Goal of the exercise - Line by line, copy out the data below exactly.

Start of Provided entries

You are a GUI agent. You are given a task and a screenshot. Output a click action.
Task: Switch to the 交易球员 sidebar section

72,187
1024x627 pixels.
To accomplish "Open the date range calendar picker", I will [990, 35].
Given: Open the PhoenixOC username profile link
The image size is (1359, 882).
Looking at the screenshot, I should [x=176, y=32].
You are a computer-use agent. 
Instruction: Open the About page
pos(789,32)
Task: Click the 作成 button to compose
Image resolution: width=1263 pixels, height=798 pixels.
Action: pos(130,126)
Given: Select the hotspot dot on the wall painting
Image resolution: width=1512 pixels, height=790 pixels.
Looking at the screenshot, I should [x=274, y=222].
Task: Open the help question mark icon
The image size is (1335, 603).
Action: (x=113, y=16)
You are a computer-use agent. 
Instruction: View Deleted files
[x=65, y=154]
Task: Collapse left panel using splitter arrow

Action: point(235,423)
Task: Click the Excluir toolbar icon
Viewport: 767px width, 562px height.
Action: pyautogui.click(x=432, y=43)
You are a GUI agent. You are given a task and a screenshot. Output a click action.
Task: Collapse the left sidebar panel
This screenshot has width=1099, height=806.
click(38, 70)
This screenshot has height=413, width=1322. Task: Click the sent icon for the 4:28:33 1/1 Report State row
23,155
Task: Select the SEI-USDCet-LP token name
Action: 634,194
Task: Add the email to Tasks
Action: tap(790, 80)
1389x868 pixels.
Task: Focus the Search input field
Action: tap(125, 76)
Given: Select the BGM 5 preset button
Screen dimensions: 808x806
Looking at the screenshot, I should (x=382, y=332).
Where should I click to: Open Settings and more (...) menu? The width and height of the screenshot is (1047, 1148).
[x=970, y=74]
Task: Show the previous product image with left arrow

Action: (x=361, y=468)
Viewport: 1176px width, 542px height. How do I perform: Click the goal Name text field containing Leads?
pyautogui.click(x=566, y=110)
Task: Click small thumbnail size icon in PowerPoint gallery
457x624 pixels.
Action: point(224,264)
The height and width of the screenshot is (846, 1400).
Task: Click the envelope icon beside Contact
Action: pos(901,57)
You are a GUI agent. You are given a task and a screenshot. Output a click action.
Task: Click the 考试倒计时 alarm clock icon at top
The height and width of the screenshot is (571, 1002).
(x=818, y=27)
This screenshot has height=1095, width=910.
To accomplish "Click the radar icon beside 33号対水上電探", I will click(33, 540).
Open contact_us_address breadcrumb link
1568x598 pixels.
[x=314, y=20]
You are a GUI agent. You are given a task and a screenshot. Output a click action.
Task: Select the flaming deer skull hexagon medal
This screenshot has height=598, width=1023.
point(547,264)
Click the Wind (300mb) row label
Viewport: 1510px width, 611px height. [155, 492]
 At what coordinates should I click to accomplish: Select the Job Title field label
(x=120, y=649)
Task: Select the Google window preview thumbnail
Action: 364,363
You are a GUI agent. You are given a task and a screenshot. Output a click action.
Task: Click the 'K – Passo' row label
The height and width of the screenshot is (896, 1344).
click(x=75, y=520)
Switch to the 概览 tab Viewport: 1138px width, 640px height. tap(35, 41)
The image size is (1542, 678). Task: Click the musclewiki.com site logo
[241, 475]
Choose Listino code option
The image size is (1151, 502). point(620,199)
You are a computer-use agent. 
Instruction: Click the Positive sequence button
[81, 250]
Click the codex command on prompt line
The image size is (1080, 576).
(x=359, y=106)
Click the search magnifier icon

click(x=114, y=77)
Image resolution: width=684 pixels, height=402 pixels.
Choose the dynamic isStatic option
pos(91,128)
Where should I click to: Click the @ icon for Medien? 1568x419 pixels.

End of Provided entries

Result -
You are a GUI agent. You are given a task and a screenshot. Output a click action.
Task: Switch to the 交易球员 sidebar section

72,187
1024x627 pixels.
To accomplish "Open the date range calendar picker", I will [990, 35].
Given: Open the PhoenixOC username profile link
The image size is (1359, 882).
Looking at the screenshot, I should [x=176, y=32].
You are a computer-use agent. 
Instruction: Open the About page
pos(789,32)
Task: Click the 作成 button to compose
Image resolution: width=1263 pixels, height=798 pixels.
Action: pos(130,126)
Given: Select the hotspot dot on the wall painting
Image resolution: width=1512 pixels, height=790 pixels.
Looking at the screenshot, I should [x=274, y=222].
Task: Open the help question mark icon
The image size is (1335, 603).
Action: (x=113, y=16)
You are a computer-use agent. 
Instruction: View Deleted files
[x=65, y=154]
Task: Collapse left panel using splitter arrow

Action: point(235,423)
Task: Click the Excluir toolbar icon
Viewport: 767px width, 562px height.
Action: pyautogui.click(x=432, y=43)
You are a GUI agent. You are given a task and a screenshot. Output a click action.
Task: Collapse the left sidebar panel
This screenshot has width=1099, height=806.
click(38, 70)
This screenshot has height=413, width=1322. Task: Click the sent icon for the 4:28:33 1/1 Report State row
23,155
Task: Select the SEI-USDCet-LP token name
Action: 634,194
Task: Add the email to Tasks
Action: tap(790, 80)
1389x868 pixels.
Task: Focus the Search input field
Action: tap(125, 76)
Given: Select the BGM 5 preset button
Screen dimensions: 808x806
Looking at the screenshot, I should (x=382, y=332).
Where should I click to: Open Settings and more (...) menu? The width and height of the screenshot is (1047, 1148).
[x=970, y=74]
Task: Show the previous product image with left arrow

Action: (x=361, y=468)
Viewport: 1176px width, 542px height. How do I perform: Click the goal Name text field containing Leads?
pyautogui.click(x=566, y=110)
Task: Click small thumbnail size icon in PowerPoint gallery
457x624 pixels.
Action: point(224,264)
The height and width of the screenshot is (846, 1400).
Task: Click the envelope icon beside Contact
Action: pos(901,57)
You are a GUI agent. You are given a task and a screenshot. Output a click action.
Task: Click the 考试倒计时 alarm clock icon at top
The height and width of the screenshot is (571, 1002).
(x=818, y=27)
This screenshot has height=1095, width=910.
To accomplish "Click the radar icon beside 33号対水上電探", I will click(33, 540).
Open contact_us_address breadcrumb link
1568x598 pixels.
[x=314, y=20]
You are a GUI agent. You are given a task and a screenshot. Output a click action.
Task: Select the flaming deer skull hexagon medal
This screenshot has height=598, width=1023.
point(547,264)
Click the Wind (300mb) row label
Viewport: 1510px width, 611px height. [155, 492]
 At what coordinates should I click to accomplish: Select the Job Title field label
(x=120, y=649)
Task: Select the Google window preview thumbnail
Action: 364,363
You are a GUI agent. You are given a task and a screenshot. Output a click action.
Task: Click the 'K – Passo' row label
The height and width of the screenshot is (896, 1344).
click(x=75, y=520)
Switch to the 概览 tab Viewport: 1138px width, 640px height. tap(35, 41)
The image size is (1542, 678). Task: Click the musclewiki.com site logo
[241, 475]
Choose Listino code option
The image size is (1151, 502). point(620,199)
You are a computer-use agent. 
Instruction: Click the Positive sequence button
[81, 250]
Click the codex command on prompt line
The image size is (1080, 576).
(x=359, y=106)
Click the search magnifier icon

click(x=114, y=77)
Image resolution: width=684 pixels, height=402 pixels.
Choose the dynamic isStatic option
pos(91,128)
Where should I click to: Click the @ icon for Medien? 1568x419 pixels.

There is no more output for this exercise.